Back in 2018 after graduating from uni, I got a job at a very famous bank, where I was placed into a team with one of the heaviest workloads in the whole department.
There was so much work my teammates and I would mostly tabao and eat lunch at our desks, and we were OTing like everyday. I only managed to stay with them 9 months but I vividly recall crying in the atas toilet and crying on the grab home at 2am every month end.
I had nightmares, mood swings, panic attacks before month end and fell sick very often from burning the midnight oil. I had sought advice from my family and boyfriend but they just told me to stop being such a pussy. (Great support system right)
Because I was always applying for jobs, I had to secretly attended my job interviews during my lunch break, lying to their HR that my current job didn’t allow me to learn much and other excuses (just employ me plsss). I think I attended close to 15 interviews before landing a FT offer at an MNC, and the HR assured me they adopted a good work life balance culture.
I deliberated this offer for awhile as I wanted to see if there were better ones. At that time my mother had to suddenly undergo surgery so I requested to take leave to look after her. My manager said no. The leave quota had already been filled so I had to work.
That was the final straw for me.

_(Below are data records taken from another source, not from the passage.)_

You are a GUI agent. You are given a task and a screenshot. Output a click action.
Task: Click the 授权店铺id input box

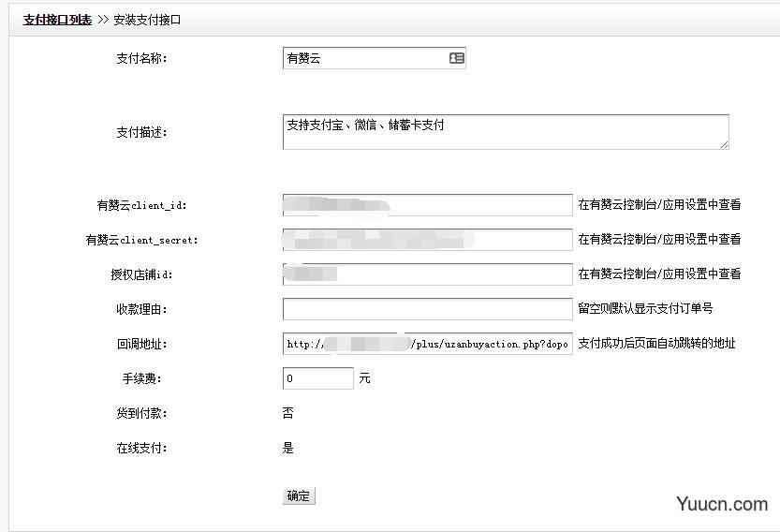[427, 274]
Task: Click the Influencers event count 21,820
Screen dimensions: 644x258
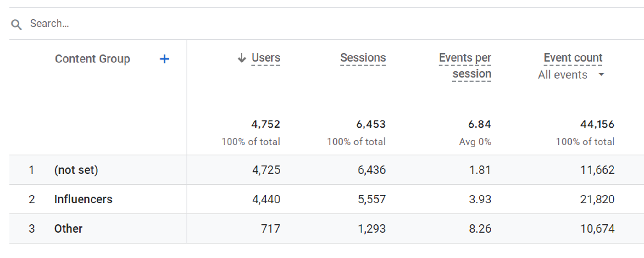Action: 597,199
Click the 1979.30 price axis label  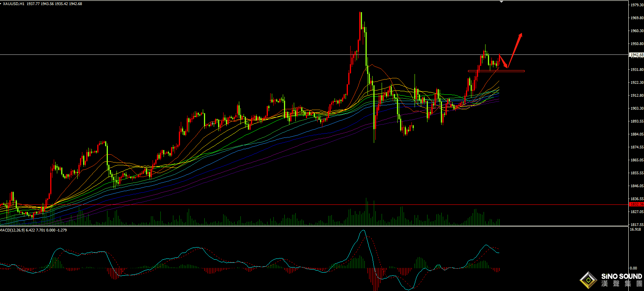[x=637, y=5]
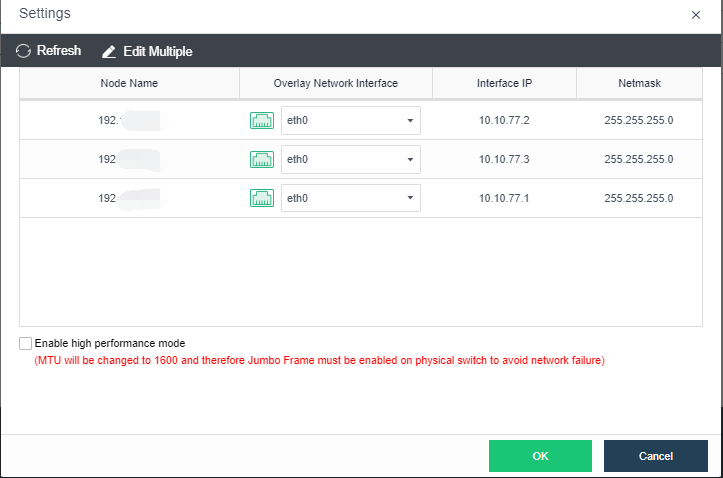Screen dimensions: 723x478
Task: Click the Edit Multiple pencil icon
Action: (x=109, y=51)
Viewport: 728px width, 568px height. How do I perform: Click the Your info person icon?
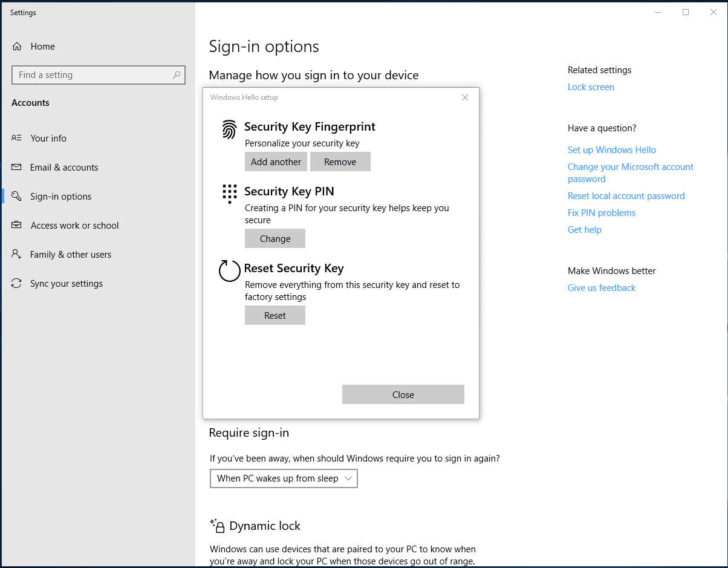click(17, 139)
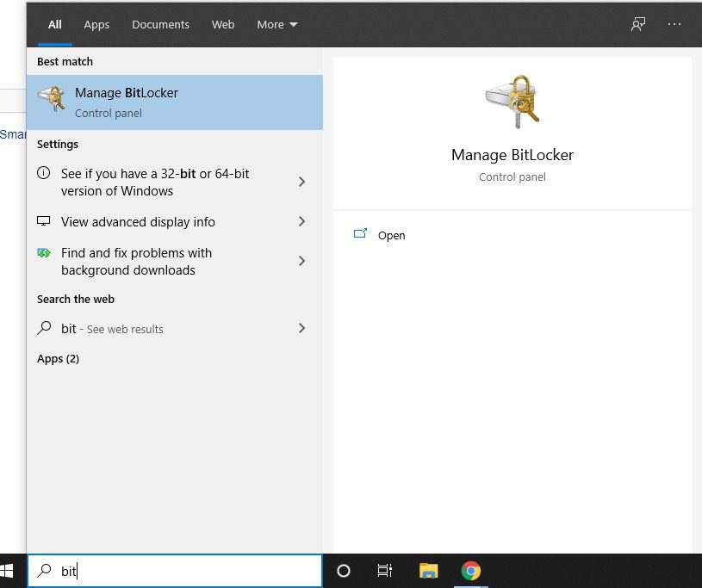
Task: Switch to the Apps tab
Action: [96, 24]
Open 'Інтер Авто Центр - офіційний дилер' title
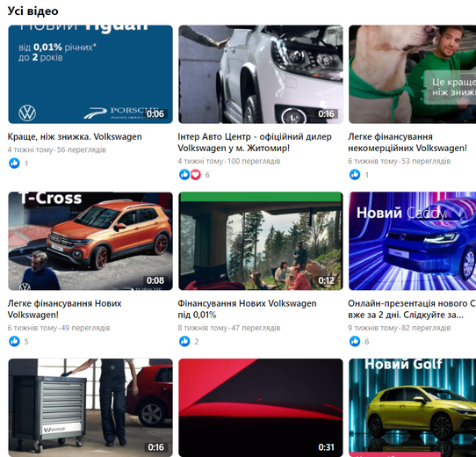This screenshot has height=457, width=476. (x=255, y=142)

To me I had been working for 8 months, OT-ing daily, suffering so much and my manager was indirectly saying “work comes first, I don’t care about your family”.
I stepped outside my office and used my phone to email the other company accepting their offer, went back to my desk and did what had only been a dream to me since week 2.

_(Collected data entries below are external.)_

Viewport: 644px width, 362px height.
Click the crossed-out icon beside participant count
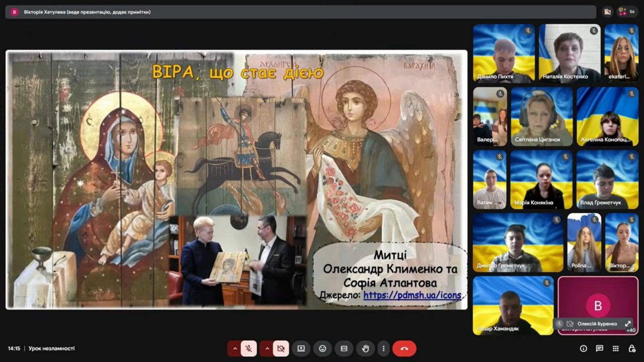[x=608, y=12]
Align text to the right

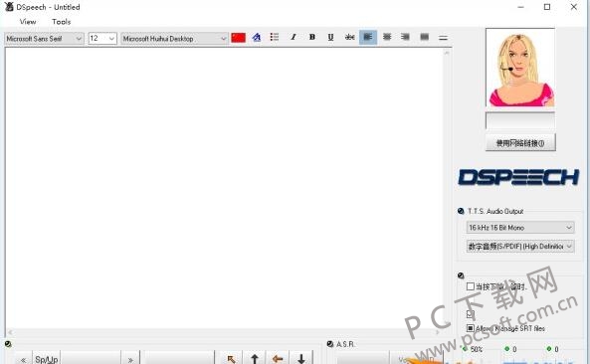point(405,37)
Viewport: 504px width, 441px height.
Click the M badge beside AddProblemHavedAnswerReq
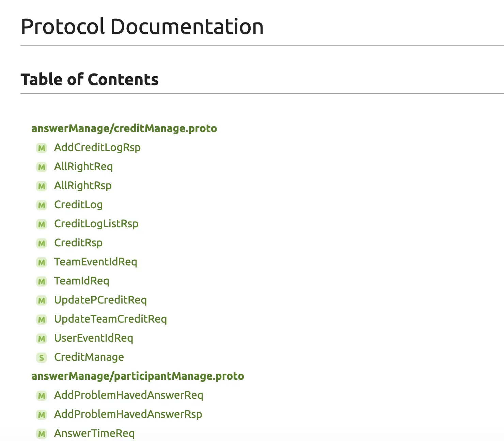42,396
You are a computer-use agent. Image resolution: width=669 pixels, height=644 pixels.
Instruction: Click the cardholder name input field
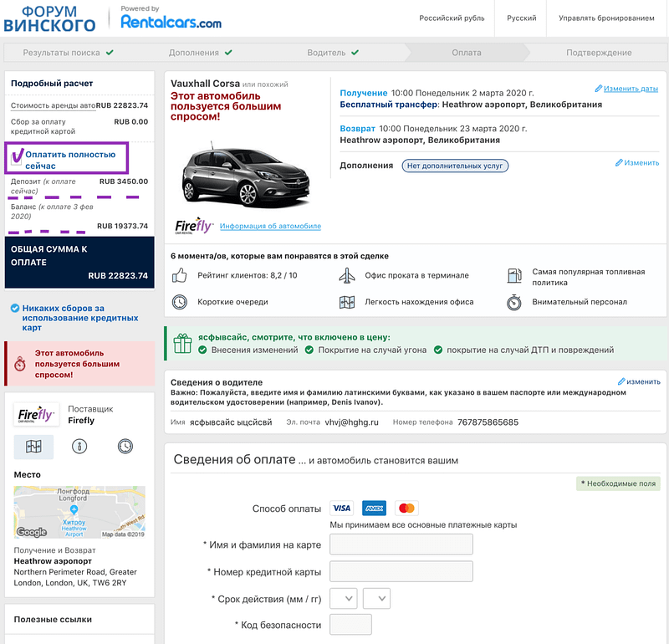(x=401, y=544)
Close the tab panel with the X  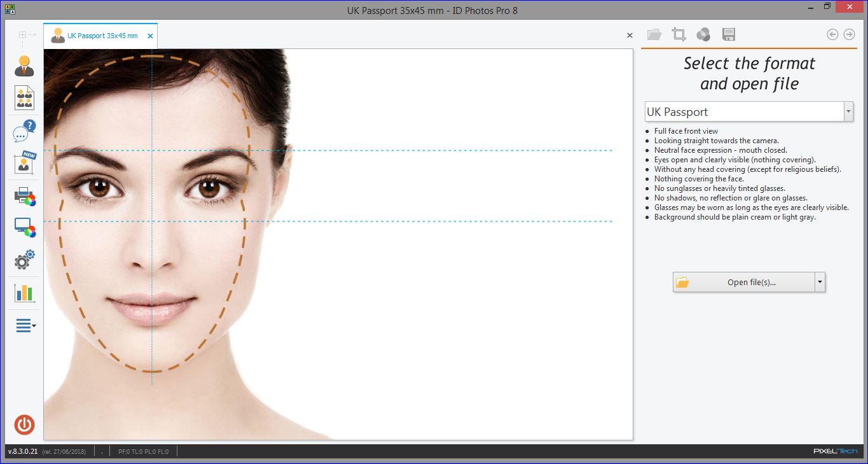coord(630,36)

I copied a resignation template off Google, typed in my notice period with my last day of service, printed it and handed it to my manager. It was 31 Dec 2018, what a way to start the new year right.
Served my notice, got out of that hellhole and started my next job at the MNC and I’m still working here today. I really love what I do now and am so much happier. Plus I get to leave work at 5pm on the dot 今天明天every天 yayy. Absolutely zero regrets quitting my previous job.

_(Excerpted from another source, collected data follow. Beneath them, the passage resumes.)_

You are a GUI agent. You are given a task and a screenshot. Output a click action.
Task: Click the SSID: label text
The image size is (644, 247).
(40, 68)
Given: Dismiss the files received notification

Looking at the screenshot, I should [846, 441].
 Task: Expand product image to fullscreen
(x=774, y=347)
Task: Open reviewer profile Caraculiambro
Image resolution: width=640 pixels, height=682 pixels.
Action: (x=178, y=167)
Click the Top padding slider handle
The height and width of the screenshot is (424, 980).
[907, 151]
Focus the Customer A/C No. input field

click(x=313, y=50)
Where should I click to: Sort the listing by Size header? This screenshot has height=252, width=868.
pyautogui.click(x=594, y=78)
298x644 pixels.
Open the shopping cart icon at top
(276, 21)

I’d say that if you’re financially able to sustain yourself in the next 6 months pls do your mental health a favour and leave. But before you start on your next job ask yourself what is the problem with your current role. Do you not like the type of work? The people? The amount of work? The culture? etc…
Once you can identify the issue, address it in your next job interview, see what your prospective employer has to say and gauge if you’re a good fit for the role.